SHORT TASK. Retype everything in the project documentation from "Or to run the" down to "the Dataset folder.", keeping every character as it appears.

PROVIDED TEXT.
..............................
The project uses Mlflow for experiment tracking, and Pytorch Lightning and hugging-face Transformers Library
To start mlfow please check the documentaion here https://mlflow.org/docs for installation.
To run the example via MLflow, navigate to the Intent_classification/src
directory and run the command
mlflow run .
This will run model.py
with the default set of parameters such as --max_epochs=5
. You can see the default value in the MLproject
file.
In order to run the file with custom parameters, run the command
mlflow run . -P max_epochs=X
where X
is your desired value for max_epochs
.
If you have the required modules for the file and would like to skip the creation of a conda environment, add the argument --no-conda
.
mlflow run . --no-conda
Once the code is finished executing, you can view the run's metrics, parameters, and details by running the command
mlflow ui
and navigating to http://localhost:5000.
For more details on MLflow tracking, see the docs.
The parameters can be overridden via the command line:
- max_epochs - Number of epochs to train model. Training can be interrupted early via Ctrl+C
- gpus - Number of GPUs
- accelerator - Accelerator backend (e.g. "ddp" for the Distributed Data Parallel backend) to use for training. By default, no accelerator is used.
- batch_size - Input batch size for training
- num_workers - Number of worker threads to load training data
- lr - Learning rate
For example:
mlflow run Intent_classification -P max_epochs=5 -P gpus=1 -P batch_size=32 -P num_workers=2 -P learning_rate=0.01 -P accelerator="ddp"
Or to run the training script directly with custom parameters:
python Intent_classification/src/model.py \
--max_epochs 5 \
--gpus 1 \
--accelerator "ddp" \
--batch_size 64 \
--num_workers 2 \
--lr 0.001
To configure MLflow to log to a custom (non-default) tracking location, set the MLFLOW_TRACKING_URI environment variable, e.g. via export MLFLOW_TRACKING_URI=http://localhost:5000/. For more details, see the docs.
The data contains more than 2000 user queries that have been generated for each intent with crowdsourcing methods.
The Dataset is seggregated into train.csv, valid.csv and test.csv and available in the Dataset folder.
The dataset is categorized into seven intents such as:
-
AddToPlaylist
-
BookRestraunt
-
GetWeather
-
PlayMusic
-
RateBook
-
SearchCreativeWork
-
SearchScreeningEvent
Link to the Github-repo: https://github.com/snipsco/nlu-benchmark/tree/master/2017-06-custom-intent-engines
Link to the paper: https://arxiv.org/abs/1805.10190
BERT is designed to pre-train deep bidirectional representations from unlabeled text by jointly conditioning on both left and right context in all layers. As a result, the pre-trained BERT model can be fine-tuned with just one additional output layer to create state-of-the-art models for a wide range of tasks, such as question answering and language inference, without substantial task-specific architecture modifications.
Link to the BERT paper: https://arxiv.org/abs/1810.04805
A blog explaining about transformers and evolution of BERT: https://jalammar.github.io/illustrated-bert/
..............................
SUPPLIED DATA.
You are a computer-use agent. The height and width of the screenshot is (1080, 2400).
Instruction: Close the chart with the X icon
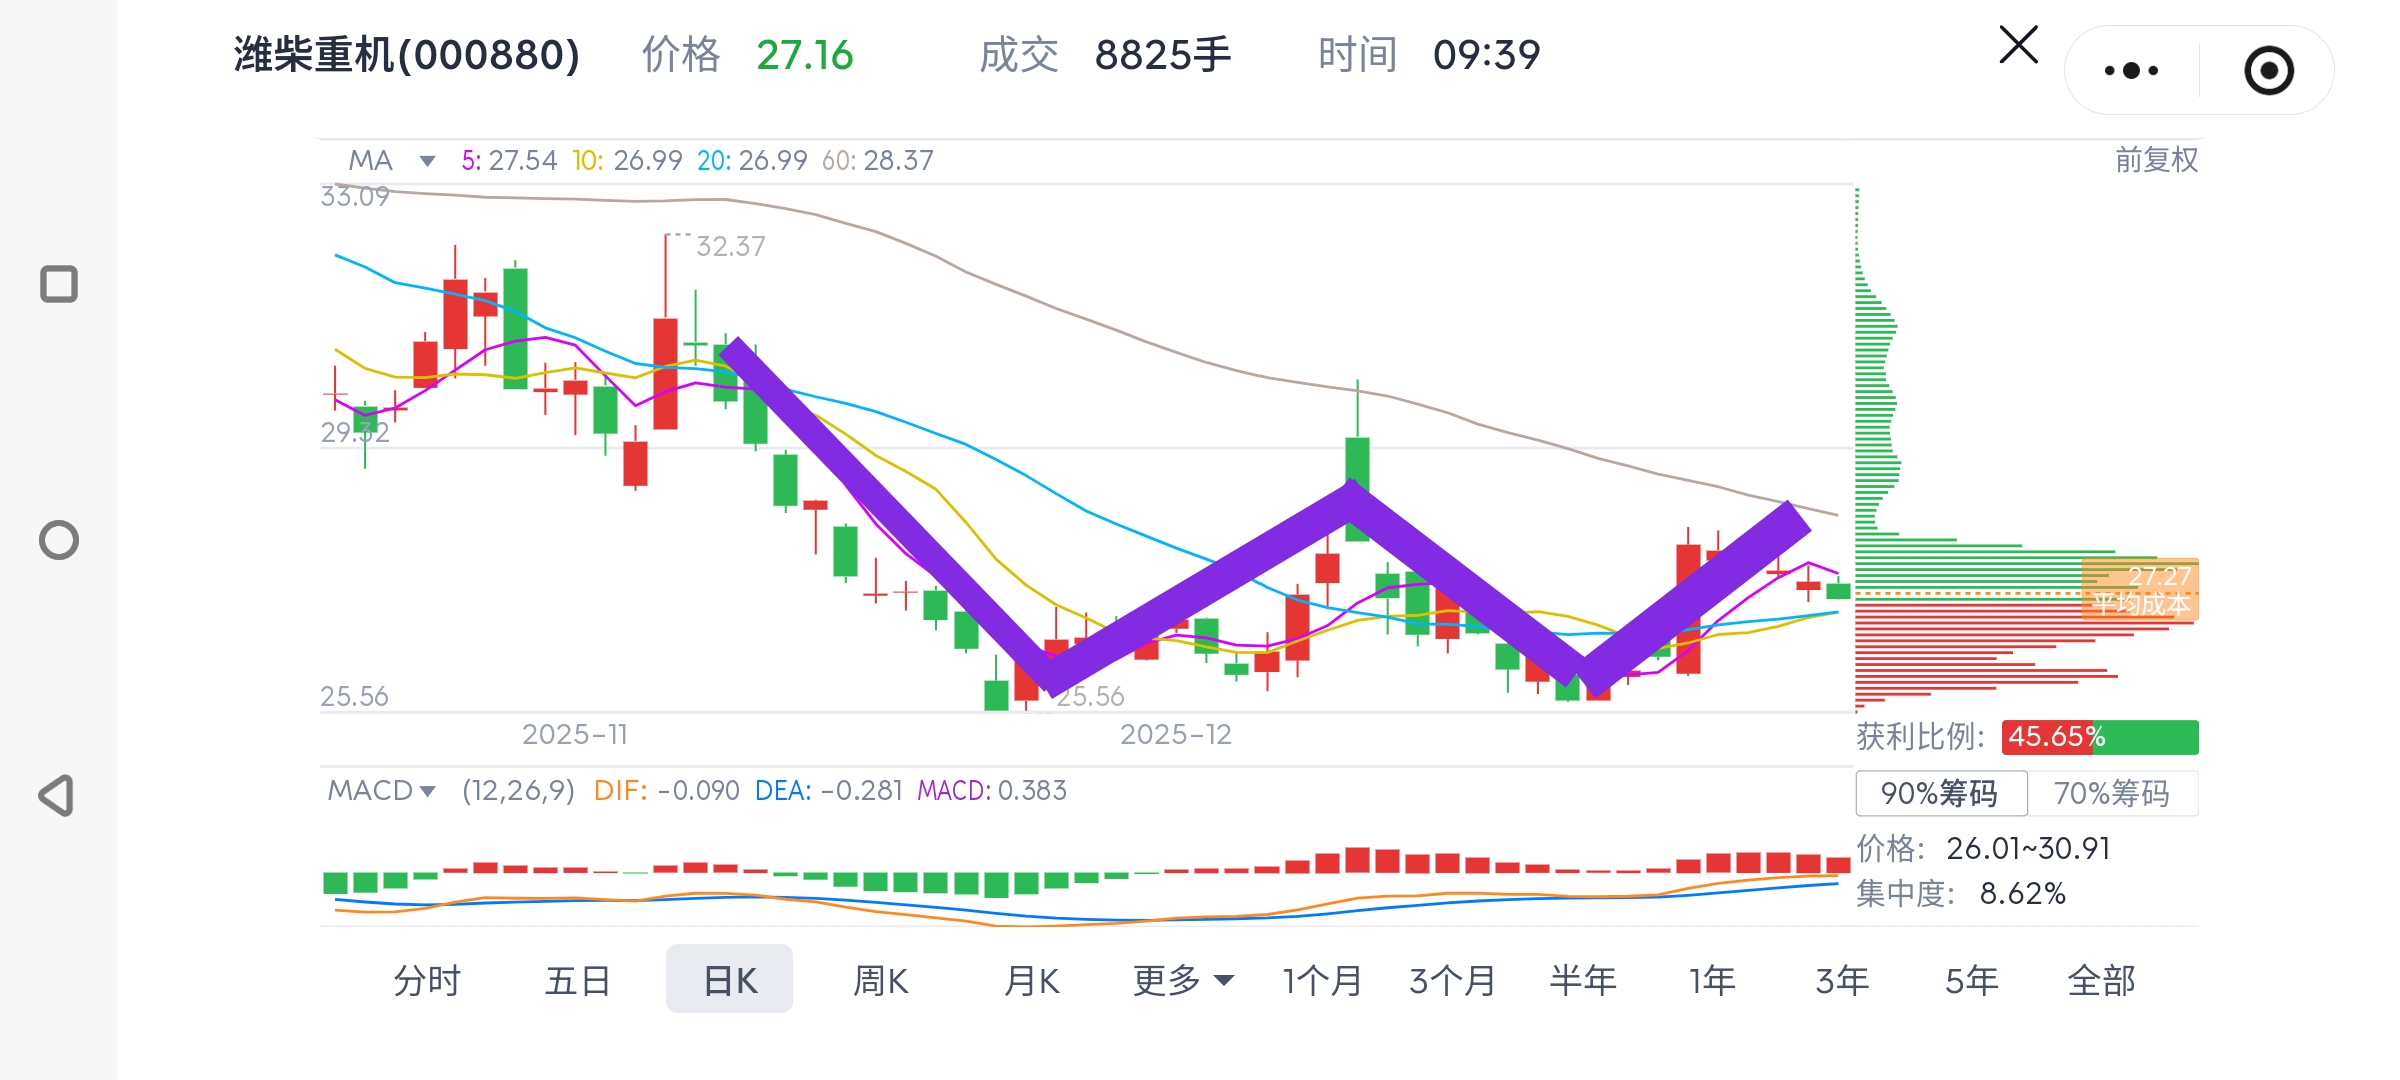tap(2018, 46)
..............................
RESULT OF THIS EXERCISE.
Or to run the training script directly with custom parameters:
python Intent_classification/src/model.py \
--max_epochs 5 \
--gpus 1 \
--accelerator "ddp" \
--batch_size 64 \
--num_workers 2 \
--lr 0.001
To configure MLflow to log to a custom (non-default) tracking location, set the MLFLOW_TRACKING_URI environment variable, e.g. via export MLFLOW_TRACKING_URI=http://localhost:5000/. For more details, see the docs.
The data contains more than 2000 user queries that have been generated for each intent with crowdsourcing methods.
The Dataset is seggregated into train.csv, valid.csv and test.csv and available in the Dataset folder.